A quatorze heures trente, le gouverneur général Humbert, fait son entrée sur la place, monté sur un cheval blanc. Il est chaleureusement salué par la foule, ainsi que son état-major. La musique du 401e régiment d’infanterie joue « la Marseillaise ».

 

Le gouverneur passe le front des troupes en revue, puis il est procédé à la remise des décorations. L’instant est émouvant.

 

Général de corps d’armée Georges Louis Humbert. Né en 1862, fils de gendarme, major de Saint-Cyr, officier d’infanterie coloniale, il sert au Tonkin, à Madagascar et au Maroc avant de commander le 32ᵉ corps d’armée, puis la 3ᵉ armée pendant la guerre de 1914 – 1918. Nommé gouverneur militaire de Strasbourg et commandant supérieur des territoires d’Alsace en 1919, il est décédé en activité à Strasbourg en novembre 1921.

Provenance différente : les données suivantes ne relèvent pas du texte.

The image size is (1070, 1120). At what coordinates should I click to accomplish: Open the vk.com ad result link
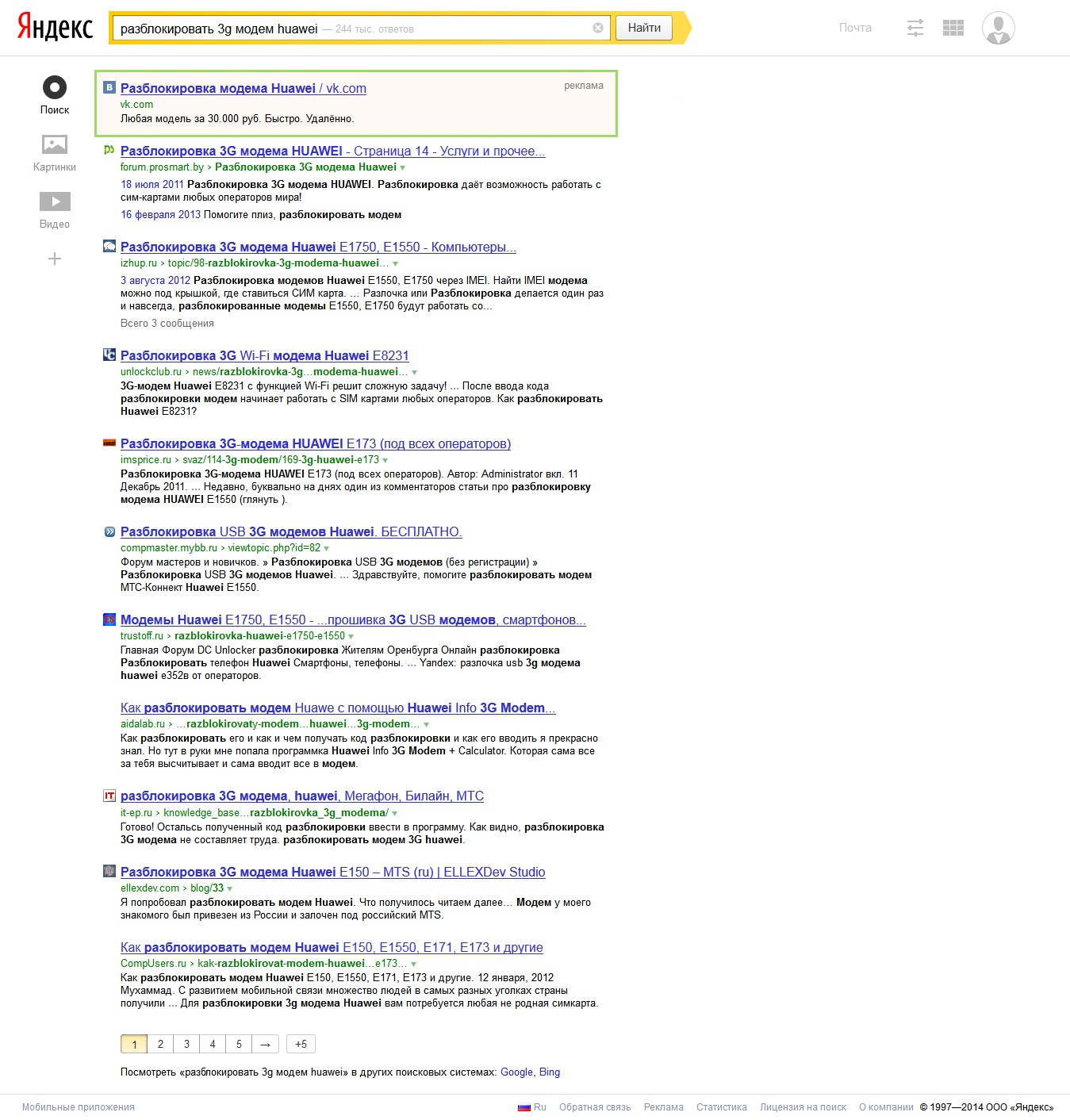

Le général de corps d’armée Humbert remet la première décoration au drapeau des bataillons de douaniers : Croix de Guerre avec Palme.

 

Ensuite, il remet la Cravate de Commandeur de la Légion d’Honneur au général de division Paquette, au colonel Randier et au lieutenant-colonel Bruckard.

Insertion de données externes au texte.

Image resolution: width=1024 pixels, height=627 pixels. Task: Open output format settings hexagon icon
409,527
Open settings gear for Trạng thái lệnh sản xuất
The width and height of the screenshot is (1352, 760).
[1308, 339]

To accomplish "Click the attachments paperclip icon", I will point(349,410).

Quatre officiers sont décorés de la Rosette d’Officier de la Légion d’Honneur. Quinze officiers reçoivent la Croix de Chevalier de la Légion d’Honneur, ainsi que dix civils.

 

Puis le général de Boissieu remet dix Médailles Militaires, une Croix de Guerre et une Médaille du Dévouement. A quinze heures trente la cérémonie se termine, au son des marches militaires, par un magnifique défilé des troupes devant le gouverneur et les nouveaux décorés.

 

Le 2 février 1921, une circulaire du directeur général des douanes a porté cette manifestation à la connaissance de l’ensemble des services. M. Boley précise notamment :

 

«Ainsi se trouve consacrée la part active que les unités de douaniers ont prise à la défense du pays pendant la guerre et qui a valu (…) à la plupart des formations appelées à l’activité les appréciations élogieuses des officiers généraux qui les ont commandées.

 

Les douaniers de 1914 – 1918 se sont montrés, en tous points, dignes de leurs aînés.

 

 

Le coussin d’honneur, orné de la Croix de guerre

 

 

Coussin d’honneur, orné de la Croix de Guerre (Direction Régionale de Paris)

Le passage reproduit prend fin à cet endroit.